╭──

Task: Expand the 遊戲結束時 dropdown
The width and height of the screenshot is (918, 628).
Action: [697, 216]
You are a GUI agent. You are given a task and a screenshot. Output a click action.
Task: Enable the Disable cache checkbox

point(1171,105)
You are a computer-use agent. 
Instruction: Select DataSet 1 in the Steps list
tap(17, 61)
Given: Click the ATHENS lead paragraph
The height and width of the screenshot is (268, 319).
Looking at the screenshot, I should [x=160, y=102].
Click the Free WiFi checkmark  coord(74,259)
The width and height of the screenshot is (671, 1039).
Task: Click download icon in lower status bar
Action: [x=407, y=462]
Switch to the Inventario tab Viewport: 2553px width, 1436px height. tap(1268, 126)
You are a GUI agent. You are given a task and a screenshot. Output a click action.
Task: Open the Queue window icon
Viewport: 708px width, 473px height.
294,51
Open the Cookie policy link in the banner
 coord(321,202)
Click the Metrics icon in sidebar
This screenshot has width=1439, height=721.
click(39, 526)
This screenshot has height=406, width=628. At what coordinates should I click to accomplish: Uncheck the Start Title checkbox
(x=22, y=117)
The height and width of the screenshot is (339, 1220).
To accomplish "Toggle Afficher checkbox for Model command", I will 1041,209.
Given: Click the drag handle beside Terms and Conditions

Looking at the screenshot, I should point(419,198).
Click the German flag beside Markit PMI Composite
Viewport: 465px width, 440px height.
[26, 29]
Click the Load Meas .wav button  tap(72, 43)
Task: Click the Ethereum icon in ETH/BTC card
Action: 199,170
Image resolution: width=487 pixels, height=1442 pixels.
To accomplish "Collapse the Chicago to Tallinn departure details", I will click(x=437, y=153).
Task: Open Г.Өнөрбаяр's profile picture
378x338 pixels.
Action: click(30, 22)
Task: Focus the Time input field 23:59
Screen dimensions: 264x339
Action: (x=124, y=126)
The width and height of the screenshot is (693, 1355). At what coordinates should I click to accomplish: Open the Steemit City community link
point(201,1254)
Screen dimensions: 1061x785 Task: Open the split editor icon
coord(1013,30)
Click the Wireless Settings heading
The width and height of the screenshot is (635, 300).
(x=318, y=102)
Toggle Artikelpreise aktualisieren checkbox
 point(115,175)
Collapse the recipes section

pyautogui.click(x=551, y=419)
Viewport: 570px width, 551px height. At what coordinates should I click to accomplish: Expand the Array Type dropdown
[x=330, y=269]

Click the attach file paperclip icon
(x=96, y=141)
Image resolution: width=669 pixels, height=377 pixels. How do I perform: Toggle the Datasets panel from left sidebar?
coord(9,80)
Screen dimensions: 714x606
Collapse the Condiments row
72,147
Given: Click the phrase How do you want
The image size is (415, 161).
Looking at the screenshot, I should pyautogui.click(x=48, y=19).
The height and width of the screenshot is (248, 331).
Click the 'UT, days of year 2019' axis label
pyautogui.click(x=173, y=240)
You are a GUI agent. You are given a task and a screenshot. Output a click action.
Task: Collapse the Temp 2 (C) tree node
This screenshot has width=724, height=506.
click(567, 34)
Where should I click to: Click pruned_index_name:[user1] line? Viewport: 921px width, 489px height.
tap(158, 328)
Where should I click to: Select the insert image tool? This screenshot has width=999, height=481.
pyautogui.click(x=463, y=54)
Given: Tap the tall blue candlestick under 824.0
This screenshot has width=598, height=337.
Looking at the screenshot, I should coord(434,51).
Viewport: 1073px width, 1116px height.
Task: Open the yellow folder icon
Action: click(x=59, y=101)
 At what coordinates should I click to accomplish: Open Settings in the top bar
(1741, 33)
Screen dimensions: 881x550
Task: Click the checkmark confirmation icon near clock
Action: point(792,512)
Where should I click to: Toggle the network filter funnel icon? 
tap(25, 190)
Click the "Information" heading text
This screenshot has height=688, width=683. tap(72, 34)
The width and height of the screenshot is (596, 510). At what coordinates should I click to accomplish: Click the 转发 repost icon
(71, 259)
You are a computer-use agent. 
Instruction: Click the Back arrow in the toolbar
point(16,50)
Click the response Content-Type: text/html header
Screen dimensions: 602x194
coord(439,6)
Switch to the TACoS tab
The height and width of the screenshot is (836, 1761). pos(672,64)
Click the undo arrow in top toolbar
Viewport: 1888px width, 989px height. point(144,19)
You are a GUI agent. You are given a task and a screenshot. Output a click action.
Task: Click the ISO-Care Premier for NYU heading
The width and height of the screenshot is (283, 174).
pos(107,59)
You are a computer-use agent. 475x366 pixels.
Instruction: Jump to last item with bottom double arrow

╰──

= WORK ITEM =
Set the listing above down again exactly.

= YOUR RESPONSE =
Task: Expand the 遊戲結束時 dropdown
The width and height of the screenshot is (918, 628).
Action: [697, 216]
You are a GUI agent. You are given a task and a screenshot. Output a click action.
Task: Enable the Disable cache checkbox

point(1171,105)
You are a computer-use agent. 
Instruction: Select DataSet 1 in the Steps list
tap(17, 61)
Given: Click the ATHENS lead paragraph
The height and width of the screenshot is (268, 319).
Looking at the screenshot, I should [x=160, y=102].
Click the Free WiFi checkmark  coord(74,259)
The width and height of the screenshot is (671, 1039).
Task: Click download icon in lower status bar
Action: [x=407, y=462]
Switch to the Inventario tab Viewport: 2553px width, 1436px height. tap(1268, 126)
You are a GUI agent. You are given a task and a screenshot. Output a click action.
Task: Open the Queue window icon
Viewport: 708px width, 473px height.
294,51
Open the Cookie policy link in the banner
 coord(321,202)
Click the Metrics icon in sidebar
This screenshot has width=1439, height=721.
click(39, 526)
This screenshot has height=406, width=628. At what coordinates should I click to accomplish: Uncheck the Start Title checkbox
(x=22, y=117)
The height and width of the screenshot is (339, 1220).
To accomplish "Toggle Afficher checkbox for Model command", I will 1041,209.
Given: Click the drag handle beside Terms and Conditions

Looking at the screenshot, I should point(419,198).
Click the German flag beside Markit PMI Composite
Viewport: 465px width, 440px height.
[26, 29]
Click the Load Meas .wav button  tap(72, 43)
Task: Click the Ethereum icon in ETH/BTC card
Action: 199,170
Image resolution: width=487 pixels, height=1442 pixels.
To accomplish "Collapse the Chicago to Tallinn departure details", I will click(x=437, y=153).
Task: Open Г.Өнөрбаяр's profile picture
378x338 pixels.
Action: click(30, 22)
Task: Focus the Time input field 23:59
Screen dimensions: 264x339
Action: (x=124, y=126)
The width and height of the screenshot is (693, 1355). At what coordinates should I click to accomplish: Open the Steemit City community link
point(201,1254)
Screen dimensions: 1061x785 Task: Open the split editor icon
coord(1013,30)
Click the Wireless Settings heading
The width and height of the screenshot is (635, 300).
(x=318, y=102)
Toggle Artikelpreise aktualisieren checkbox
 point(115,175)
Collapse the recipes section

pyautogui.click(x=551, y=419)
Viewport: 570px width, 551px height. At what coordinates should I click to accomplish: Expand the Array Type dropdown
[x=330, y=269]

Click the attach file paperclip icon
(x=96, y=141)
Image resolution: width=669 pixels, height=377 pixels. How do I perform: Toggle the Datasets panel from left sidebar?
coord(9,80)
Screen dimensions: 714x606
Collapse the Condiments row
72,147
Given: Click the phrase How do you want
The image size is (415, 161).
Looking at the screenshot, I should pyautogui.click(x=48, y=19).
The height and width of the screenshot is (248, 331).
Click the 'UT, days of year 2019' axis label
pyautogui.click(x=173, y=240)
You are a GUI agent. You are given a task and a screenshot. Output a click action.
Task: Collapse the Temp 2 (C) tree node
This screenshot has width=724, height=506.
click(567, 34)
Where should I click to: Click pruned_index_name:[user1] line? Viewport: 921px width, 489px height.
tap(158, 328)
Where should I click to: Select the insert image tool? This screenshot has width=999, height=481.
pyautogui.click(x=463, y=54)
Given: Tap the tall blue candlestick under 824.0
This screenshot has width=598, height=337.
Looking at the screenshot, I should coord(434,51).
Viewport: 1073px width, 1116px height.
Task: Open the yellow folder icon
Action: click(x=59, y=101)
 At what coordinates should I click to accomplish: Open Settings in the top bar
(1741, 33)
Screen dimensions: 881x550
Task: Click the checkmark confirmation icon near clock
Action: point(792,512)
Where should I click to: Toggle the network filter funnel icon? 
tap(25, 190)
Click the "Information" heading text
This screenshot has height=688, width=683. tap(72, 34)
The width and height of the screenshot is (596, 510). At what coordinates should I click to accomplish: Click the 转发 repost icon
(71, 259)
You are a computer-use agent. 
Instruction: Click the Back arrow in the toolbar
point(16,50)
Click the response Content-Type: text/html header
Screen dimensions: 602x194
coord(439,6)
Switch to the TACoS tab
The height and width of the screenshot is (836, 1761). pos(672,64)
Click the undo arrow in top toolbar
Viewport: 1888px width, 989px height. point(144,19)
You are a GUI agent. You are given a task and a screenshot. Output a click action.
Task: Click the ISO-Care Premier for NYU heading
The width and height of the screenshot is (283, 174).
pos(107,59)
You are a computer-use agent. 475x366 pixels.
Instruction: Jump to last item with bottom double arrow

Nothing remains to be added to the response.